Il forte utilizzo dell'uranio – preferito al suo principale avversario, cioè il tungsteno – si deve anche ad una mera questione politica: gli USA importano circa il 50% del fabbisogno di quest'ultimo dalla Cina, non certo vista sotto l'ottica dell'“amicizia economica”. Basti pensare al bombardamento dell'ambasciata cinese a Belgrado nel maggio '99 per avere un'idea del tipo di rapporto intercorrente tra le due super-potenze. Considerando inoltre che – come affermato dalla stessa NATO – sul solo territorio kosovaro sono state lasciate qualcosa come 10 tonnellate di DU, si dovrebbe iniziare a comprendere l'ampiezza del problema.
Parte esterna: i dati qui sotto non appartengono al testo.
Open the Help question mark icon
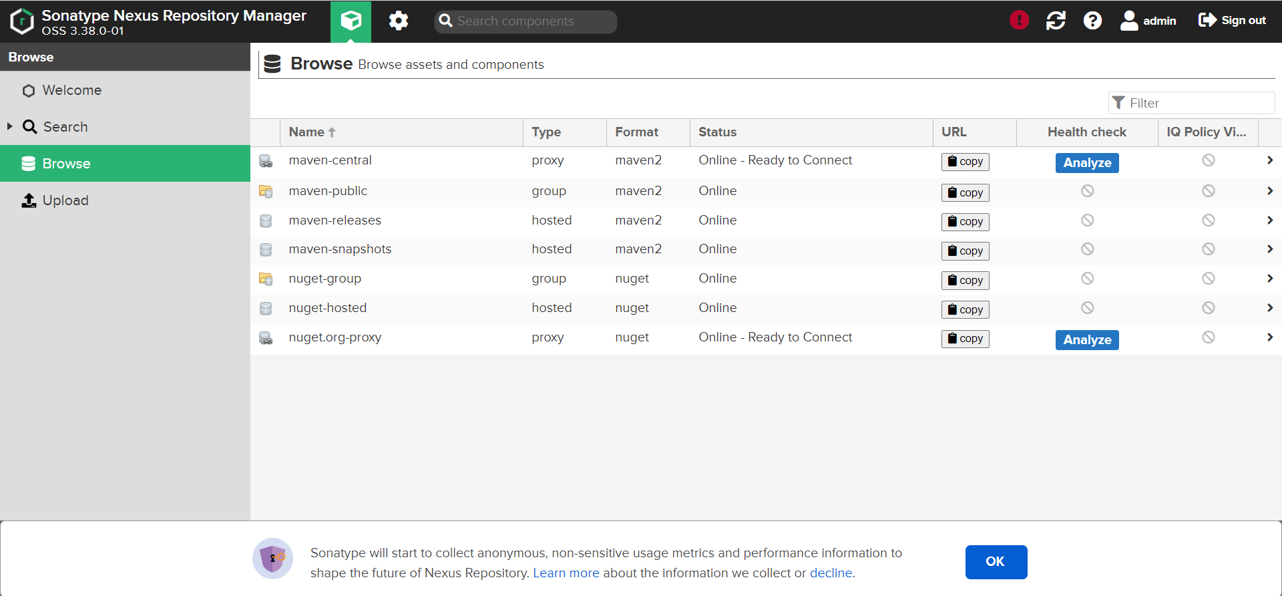1282x596 pixels. pos(1092,21)

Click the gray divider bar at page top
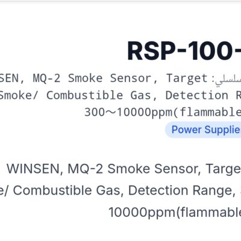121,1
Secondo un rapporto della commissione ONU dell'agosto 2002 l'utilizzo di rivestimenti all'uranio impoverito ha infranto:

  • Dichiarazione Universale dei Diritti dell'Uomo;
  • Statuto delle Nazioni Unite;
  • Convenzione sui Genocidi;
  • Convenzione contro la Tortura;
  • le quattro Convenzioni di Ginevra del 1949;
  • Convenzione sulle armi convenzionali del 1980;
  • Convenzione de l'Aja del 1989

che espressamente proibiscono l'impiego di “armi avvelenate o avvelenamenti” e “armi, proiettili o materiali che possano causare sofferenza inutile”.
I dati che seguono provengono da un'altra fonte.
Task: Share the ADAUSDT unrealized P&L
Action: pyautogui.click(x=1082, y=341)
I danni causati dalle radiazioni da uranio impoverito sono di tipo cancerogeno, mutagenico-genotossico (come il “mistero” dei bimbi deformi di Escalaplano). Più tutta una serie di leucemie (come quelle che spesso sono diagnosticate ai nostri militari), tumori, malformazioni genetiche che si hanno qualora l'uranio bruci durante un incendio ed i cui effetti ricadono anche sulle generazioni successive (come in una sorta di remake della guerra in Vietnam, dove gli esfolianti utilizzati dagli aerei americani per scovare il nemico continuano a fare danni ancora oggi, a quasi 40 anni dalla sua conclusione).

Nell'ottobre del 1993 il dipartimento della Difesa degli Stati Uniti d'America inizia a prendere sul serio la minaccia dell'uranio impoverito, creando un videotape informativo nel quale si creavano le prime norme generali per la protezione da DU. Tale documento viene trasmesso a tutti i paesi membri dell'Alleanza Atlantica, ma in Italia – guardacaso – lo Stato Maggiore dell'Esercito non lo mostrerà mai agli ignari “esportatori di pace”.
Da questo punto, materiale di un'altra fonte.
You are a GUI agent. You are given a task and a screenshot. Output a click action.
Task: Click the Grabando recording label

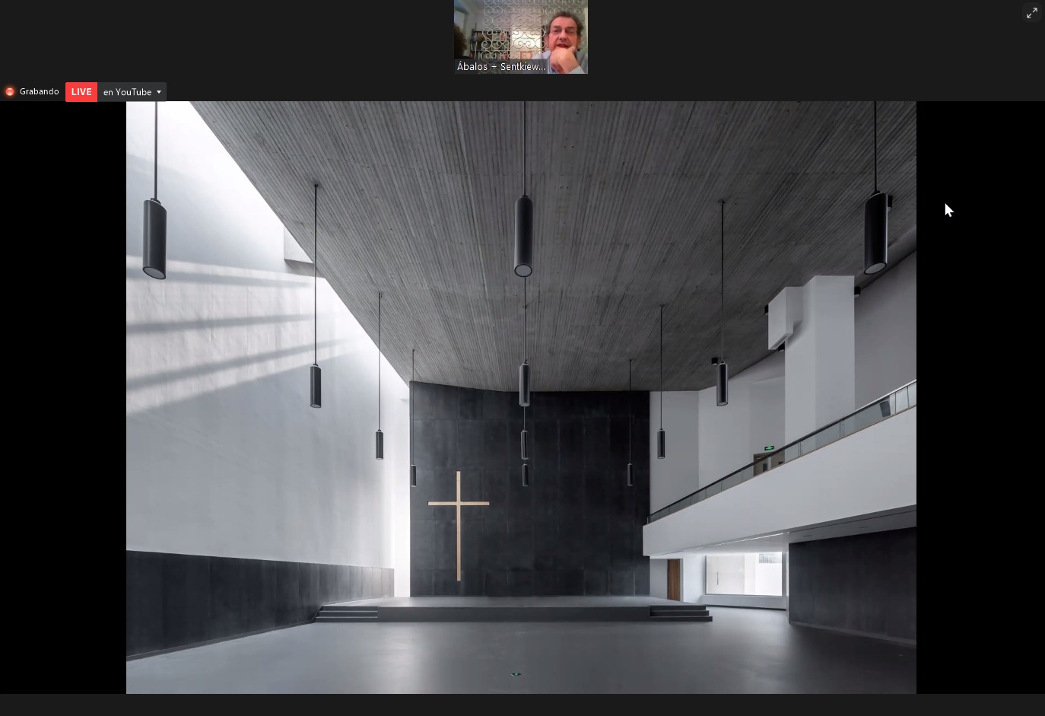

«I soldati americani erano equipaggiati diversamente. Prima di entrare in una zona considerata a rischio indossavano tute protettive, guanti speciali, maschere con filtro. Noi invece lavoravamo a mani nude, le nostre maschere, quando ce le davano, erano di carta, tute niente»

dice un militare intervistato in uno dei tanti, tantissimi servizi dedicati – spesso da RaiNews24 – al caso dei nostri “militari fantasma”.

Le malattie e le successive morti di questi ragazzi si assomigliano tutte. Stramaledettamente identiche le une alle altre, come se un serial killer avesse deciso di prenderli di mira. Peccato che questo killer – silenzioso più dell'amianto – non abbia sembianze fisiche e venga prodotto dall'Occidente, cioè da chi – almeno sulla carta – ha il compito di creare un mondo migliore.

Le loro morti sono tutte uguali. Ma per lo stato neanche la morte basta al riconoscimento della causa di servizio. Perché riconoscere che i militari sono morti per colpa dell'uranio impoverito equivarrebbe ad una ammissione di colpevolezza da parte dello Stato Italiano, il quale ha consapevolmente mandato a morire i propri figli al grido di “pace e democrazia per tutti!

Ed è in quest'ottica, nell'ottica di chi sa di essere in torto, che gli esami periodici che dovrebbero essere fatti per controllare il decorso delle malattie da uranio impoverito vengono fatte in strutture civili – il che significa che tutte le spese o sono a carico del Servizio Sanitario Nazionale o sono a carico di chi deve sottoporsi ad esami specifici come le tac – oppure non vengono proprio fatte.

Dicono che manca il personale e che non è possibile tenere tutta quella popolazione sotto controllo.
In realtà è solo un modo come tanti per tenere tutto nelle nebbie della post-guerra e non ammettere che né gli americani che producono queste armi né tantomeno noi che le utilizziamo siamo tanto “esportatori di pace”.
E non si capisce perché non ci sia nessuno che si indigna, nessuno che dice di essere “orgoglioso” di questi militari, di “onorarli”. Forse solo perché hanno avuto la fortuna – o la sfortuna, dipende dal come la si guardi – di rimanere vivi?